During this course, you will explore the relationship between the genome and the epigenome in the context of human disease.
Learn from leading experts in genomics about:
- The epigenome, including: epigenetic modifications, such as DNA methylation, histone modification, chromatin remodelling and non-coding RNAs; cellular maintenance of the epigenome; epigenetic control of gene expression, and epigenetics and development.
- X inactivation and genomic imprinting.
- The relationship between the genome and the epigenome, including epimutations and methylation quantitative trait loci (mQTL).
- Epigenomic plasticity: how aging and environmental factors can alter the epigenome.

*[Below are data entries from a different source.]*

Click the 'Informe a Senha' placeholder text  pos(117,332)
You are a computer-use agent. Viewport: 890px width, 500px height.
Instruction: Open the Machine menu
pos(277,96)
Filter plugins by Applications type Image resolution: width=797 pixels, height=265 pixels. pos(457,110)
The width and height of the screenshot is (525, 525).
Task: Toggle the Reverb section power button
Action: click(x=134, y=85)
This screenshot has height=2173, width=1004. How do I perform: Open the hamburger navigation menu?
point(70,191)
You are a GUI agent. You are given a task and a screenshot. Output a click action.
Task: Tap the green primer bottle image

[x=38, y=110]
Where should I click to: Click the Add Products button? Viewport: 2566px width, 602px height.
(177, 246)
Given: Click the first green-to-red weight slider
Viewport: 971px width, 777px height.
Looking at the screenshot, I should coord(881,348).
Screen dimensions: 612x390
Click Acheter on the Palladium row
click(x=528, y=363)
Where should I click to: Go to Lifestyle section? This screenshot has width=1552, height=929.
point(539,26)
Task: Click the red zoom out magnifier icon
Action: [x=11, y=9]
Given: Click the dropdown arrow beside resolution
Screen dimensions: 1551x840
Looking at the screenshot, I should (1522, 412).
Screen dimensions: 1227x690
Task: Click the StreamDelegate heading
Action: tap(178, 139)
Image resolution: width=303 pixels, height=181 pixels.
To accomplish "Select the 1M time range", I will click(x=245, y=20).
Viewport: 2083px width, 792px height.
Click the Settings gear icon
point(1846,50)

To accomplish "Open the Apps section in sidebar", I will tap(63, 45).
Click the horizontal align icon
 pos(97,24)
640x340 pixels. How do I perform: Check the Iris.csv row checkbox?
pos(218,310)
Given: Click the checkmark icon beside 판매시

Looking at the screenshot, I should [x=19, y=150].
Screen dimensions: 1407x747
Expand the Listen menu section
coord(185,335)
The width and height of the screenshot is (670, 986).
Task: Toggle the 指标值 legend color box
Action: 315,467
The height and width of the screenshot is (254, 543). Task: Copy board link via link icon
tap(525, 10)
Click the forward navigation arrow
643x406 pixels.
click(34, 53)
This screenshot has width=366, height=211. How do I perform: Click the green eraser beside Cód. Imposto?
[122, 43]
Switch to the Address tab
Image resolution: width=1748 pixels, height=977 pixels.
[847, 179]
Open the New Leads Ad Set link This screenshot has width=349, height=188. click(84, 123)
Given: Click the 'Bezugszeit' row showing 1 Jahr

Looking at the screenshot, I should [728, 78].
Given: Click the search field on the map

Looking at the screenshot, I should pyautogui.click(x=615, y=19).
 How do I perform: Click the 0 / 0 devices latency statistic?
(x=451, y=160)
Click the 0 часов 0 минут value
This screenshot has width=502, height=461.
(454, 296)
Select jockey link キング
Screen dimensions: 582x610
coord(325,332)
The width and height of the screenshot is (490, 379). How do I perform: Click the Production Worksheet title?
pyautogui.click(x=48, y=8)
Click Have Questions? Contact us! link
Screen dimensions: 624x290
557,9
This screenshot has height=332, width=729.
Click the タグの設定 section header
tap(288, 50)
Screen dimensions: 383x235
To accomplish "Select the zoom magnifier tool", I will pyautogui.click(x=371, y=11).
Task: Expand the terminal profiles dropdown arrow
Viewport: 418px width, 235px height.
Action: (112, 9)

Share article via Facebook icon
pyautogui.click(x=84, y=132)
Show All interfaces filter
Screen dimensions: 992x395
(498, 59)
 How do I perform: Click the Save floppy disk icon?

- Epigenetic variation, with a special focus on DNA methylation, in human health and disease.
- Cancer epigenetics, including epigenetic biomarkers in cancer and the emergence of epigenetic therapeutics in cancer treatment.
- Interrogating the epigenome using experimental techniques and bioinformatics research tools.
By the end of the module you will be able to:
- Understand the structure of the epigenome, including DNA methylation, histone modification and chromatin remodelling.
- Discuss the function of the epigenome, including the regulation of gene transcription and its relationship to the genome.
- Know basic epigenetics principles, the role of epigenetic variation in health and disease, and how epigenomic information can facilitate the discovery of underlying disease mechanisms.
- Critically evaluate the malleable nature of the epigenome in response to aging and environmental factors, and the potential pitfalls in current epigenetic research.
- Understand how the field of epigenomics is currently applied in the diagnosis, treatment and monitoring of certain cancers, for example prostate cancer.
- Compare and contrast the different genomic technologies and bioinformatics techniques used to interrogate the epigenome in the context of human health and disease.